The study of language efficiency has gained significant traction in recent years, driven by advancements in corpus linguistics and statistical methods. While ideas about efficient language use have existed for over a century, they remained largely unexplored until the development of large, annotated corpora and sophisticated analytical tools12. This resurgence of interest has led to a wealth of research examining efficiency across various linguistic levels, from phonology to syntax. Corpus-based approaches have revealed that human languages consistently exhibit patterns of efficient communication, balancing the needs of both speakers and listeners3. For instance, frequent words tend to have more meanings, but languages also maintain a diverse lexicon to aid comprehension3. These findings suggest that languages evolve under competing pressures for communicative efficiency, shaped by cognitive constraints and the need for effective information transfer123.

According to multiple studies, compiled languages consistently top the rankings for energy efficiency.
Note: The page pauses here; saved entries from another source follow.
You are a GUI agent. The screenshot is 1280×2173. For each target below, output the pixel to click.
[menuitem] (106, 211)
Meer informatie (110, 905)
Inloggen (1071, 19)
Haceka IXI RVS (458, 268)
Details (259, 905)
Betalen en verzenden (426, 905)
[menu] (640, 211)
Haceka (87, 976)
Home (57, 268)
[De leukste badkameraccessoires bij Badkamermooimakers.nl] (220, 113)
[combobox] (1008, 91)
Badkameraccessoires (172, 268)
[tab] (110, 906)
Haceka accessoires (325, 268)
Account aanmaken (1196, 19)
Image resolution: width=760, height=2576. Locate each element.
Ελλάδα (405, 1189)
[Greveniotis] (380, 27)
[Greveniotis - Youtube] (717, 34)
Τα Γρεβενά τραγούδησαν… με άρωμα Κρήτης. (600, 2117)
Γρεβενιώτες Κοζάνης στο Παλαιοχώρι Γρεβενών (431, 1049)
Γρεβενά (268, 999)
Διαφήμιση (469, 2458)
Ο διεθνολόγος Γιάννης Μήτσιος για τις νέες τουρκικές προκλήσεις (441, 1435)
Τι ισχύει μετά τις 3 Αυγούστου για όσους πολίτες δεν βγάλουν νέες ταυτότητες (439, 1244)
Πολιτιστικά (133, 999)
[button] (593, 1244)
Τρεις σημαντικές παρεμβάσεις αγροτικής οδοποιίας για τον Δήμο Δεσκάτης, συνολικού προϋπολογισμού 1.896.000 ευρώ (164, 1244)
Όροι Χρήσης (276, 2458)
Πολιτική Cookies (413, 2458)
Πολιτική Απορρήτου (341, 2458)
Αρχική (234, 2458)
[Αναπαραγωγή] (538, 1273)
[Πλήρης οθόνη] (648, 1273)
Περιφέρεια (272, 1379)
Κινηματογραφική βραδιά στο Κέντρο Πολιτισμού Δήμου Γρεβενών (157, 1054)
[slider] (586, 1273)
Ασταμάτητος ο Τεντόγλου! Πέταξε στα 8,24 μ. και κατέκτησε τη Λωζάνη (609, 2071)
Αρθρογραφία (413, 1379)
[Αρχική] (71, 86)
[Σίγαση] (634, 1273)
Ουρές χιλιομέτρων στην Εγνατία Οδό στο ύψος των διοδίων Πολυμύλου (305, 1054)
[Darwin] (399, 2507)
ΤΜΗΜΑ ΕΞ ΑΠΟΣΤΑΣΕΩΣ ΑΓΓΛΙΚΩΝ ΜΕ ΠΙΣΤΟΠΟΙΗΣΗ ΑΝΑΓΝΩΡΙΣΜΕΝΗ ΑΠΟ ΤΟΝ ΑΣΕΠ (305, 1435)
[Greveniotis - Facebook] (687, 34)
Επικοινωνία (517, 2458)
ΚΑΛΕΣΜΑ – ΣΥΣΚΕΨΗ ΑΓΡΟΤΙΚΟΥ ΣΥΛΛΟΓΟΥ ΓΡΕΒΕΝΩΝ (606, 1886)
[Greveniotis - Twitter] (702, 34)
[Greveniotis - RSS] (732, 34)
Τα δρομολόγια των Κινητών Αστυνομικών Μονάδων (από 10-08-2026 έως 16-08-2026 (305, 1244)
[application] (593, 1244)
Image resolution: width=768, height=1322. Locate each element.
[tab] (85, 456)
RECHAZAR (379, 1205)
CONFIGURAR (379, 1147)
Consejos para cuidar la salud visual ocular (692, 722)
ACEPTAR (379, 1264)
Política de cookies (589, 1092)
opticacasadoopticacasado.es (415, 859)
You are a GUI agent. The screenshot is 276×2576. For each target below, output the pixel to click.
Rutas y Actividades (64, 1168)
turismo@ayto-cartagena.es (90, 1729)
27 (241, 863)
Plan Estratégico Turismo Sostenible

C stands out as the most energy-efficient language across various benchmarks, closely followed by Rust, which occasionally outperforms C in specific tasks12. C++ generally secures a spot in the top three, while Ada and Go also demonstrate strong energy efficiency34. These languages' low-level nature and direct access to system resources contribute significantly to their superior energy performance15. The efficiency gap between compiled and interpreted languages is substantial, with C using up to 45 times less energy than Python for equivalent tasks6.

Interpreted languages consistently rank as the least energy-efficient in programming benchmarks. Python, despite its popularity, has been found to consume up to 45 times more energy than C++1. Other high-energy consumers include Ruby, Perl, Lua, and TypeScript2. These languages, while often praised for their ease of use and rapid development capabilities, come with a significant energy cost. The inefficiency stems largely from their interpreted nature, requiring additional processing steps during runtime, which translates to increased power consumption and slower execution times compared to compiled languages32.

Several key factors influence the energy efficiency of programming languages:

• Compilation vs. Interpretation: Compiled languages generally outperform interpreted ones in energy efficiency due to direct machine code translation12.

• Low-level Control: Languages providing direct access to system resources, like C and C++, allow for more fine-grained energy management13.

• Memory Usage: Higher memory consumption correlates with increased energy usage4.

• Execution Time: While not always directly proportional, faster execution often leads to lower energy consumption4.

• Optimization Techniques: Modern compilers and runtime environments can significantly impact energy efficiency through various optimization methods35.

Balancing energy efficiency with other factors like development speed and maintainability is crucial for developers. While C and C++ offer superior efficiency, they can be more challenging to work with compared to higher-level languages1. Adopting green coding practices can help reduce environmental impact regardless of the chosen language2. The most suitable language may vary depending on the specific task or application, as demonstrated by Rust outperforming C in certain benchmarks3. For projects with limited power supplies, such as mobile applications or Internet-of-Things systems, considering energy consumption becomes particularly important4.